# Directions for this task
Retype the records that come next, word for word.

[Stored items]
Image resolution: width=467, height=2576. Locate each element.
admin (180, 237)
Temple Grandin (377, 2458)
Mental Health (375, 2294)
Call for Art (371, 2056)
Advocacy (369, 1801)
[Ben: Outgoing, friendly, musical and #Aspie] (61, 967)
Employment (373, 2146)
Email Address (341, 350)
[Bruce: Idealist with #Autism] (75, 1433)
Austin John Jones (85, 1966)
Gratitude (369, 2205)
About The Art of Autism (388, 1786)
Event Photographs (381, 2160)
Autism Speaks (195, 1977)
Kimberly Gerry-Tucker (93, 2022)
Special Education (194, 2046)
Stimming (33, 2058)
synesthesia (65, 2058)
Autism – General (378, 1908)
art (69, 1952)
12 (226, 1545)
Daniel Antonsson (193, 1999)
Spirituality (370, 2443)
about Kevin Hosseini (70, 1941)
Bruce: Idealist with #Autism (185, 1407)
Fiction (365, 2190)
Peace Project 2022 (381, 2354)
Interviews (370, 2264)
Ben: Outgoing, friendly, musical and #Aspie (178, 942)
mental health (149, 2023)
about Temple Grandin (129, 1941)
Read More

# Output
Image resolution: width=467, height=2576. Locate each element.
admin (180, 237)
Temple Grandin (377, 2458)
Mental Health (375, 2294)
Call for Art (371, 2056)
Advocacy (369, 1801)
[Ben: Outgoing, friendly, musical and #Aspie] (61, 967)
Employment (373, 2146)
Email Address (341, 350)
[Bruce: Idealist with #Autism] (75, 1433)
Austin John Jones (85, 1966)
Gratitude (369, 2205)
About The Art of Autism (388, 1786)
Event Photographs (381, 2160)
Autism Speaks (195, 1977)
Kimberly Gerry-Tucker (93, 2022)
Special Education (194, 2046)
Stimming (33, 2058)
synesthesia (65, 2058)
Autism – General (378, 1908)
art (69, 1952)
12 (226, 1545)
Daniel Antonsson (193, 1999)
Spirituality (370, 2443)
about Kevin Hosseini (70, 1941)
Bruce: Idealist with #Autism (185, 1407)
Fiction (365, 2190)
Peace Project 2022 (381, 2354)
Interviews (370, 2264)
Ben: Outgoing, friendly, musical and #Aspie (178, 942)
mental health (149, 2023)
about Temple Grandin (129, 1941)
Read More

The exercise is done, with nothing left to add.